▶ [Short exercise]
Can you reproduce the stretch of the word-counting recurrence explanation below from "There are $0$" through "appending an A."?

▶ [Excerpt to read]

□ □ □ □ □ □ □

The idea is to find a relationship between $a_{n+1}$ and $a+n$ (and possibly earlier values).
Call an $n$-character word that contains exactly one A good. We calculate $a_n$, the number of good words of length $n$, for a small number of values of $n$. This is in principle not really necessary, we are only asked for the recurrence. However, it is always good to have cconcrete experience with what we are counting.
There are $0$ good words of length $0$.
There is exactly $1$ good word of length $1$.
As for length $2$, let's list them. There are the words AX, where X is anything other than A, and XA, same restriction, total $50$.
But we want a recurrence. The idea is that we get a formula for $a_{n+1}$ that possibly involves $a_n$, and perhaps even earlier values.
We can make a good word of length $n+1$ in $2$ ways:
(i) by taking a good word of length $n$, and appending any letter other than A or (ii) by taking an $n$-character word without any A's, and appending an A.
There are $25a_n$ good Type (i) words of length $n+1$. For any of the $a_n$ good words of length $n$ can be extended in $25$ ways.
.
There are $25^n$ good Type (ii) words of length $n+1$. Foer there are $25^n$ words of length $n$ that have no A.
It follows that
$$a_{n+1}=25a_n+25^n.$$

□ □ □ □ □ □ □

▶ [Data provided]
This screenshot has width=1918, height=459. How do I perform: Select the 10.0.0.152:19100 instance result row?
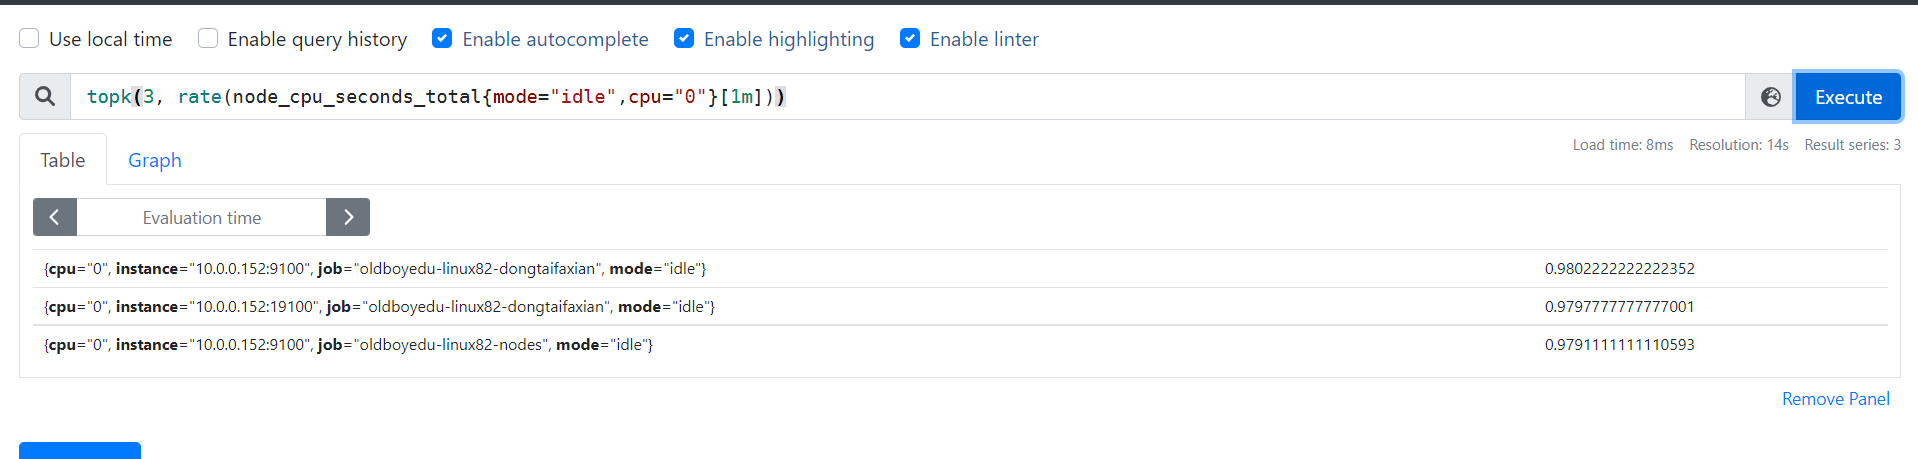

□ □ □ □ □ □ □

▶ [Completed task]
There are $0$ good words of length $0$.
There is exactly $1$ good word of length $1$.
As for length $2$, let's list them. There are the words AX, where X is anything other than A, and XA, same restriction, total $50$.
But we want a recurrence. The idea is that we get a formula for $a_{n+1}$ that possibly involves $a_n$, and perhaps even earlier values.
We can make a good word of length $n+1$ in $2$ ways:
(i) by taking a good word of length $n$, and appending any letter other than A or (ii) by taking an $n$-character word without any A's, and appending an A.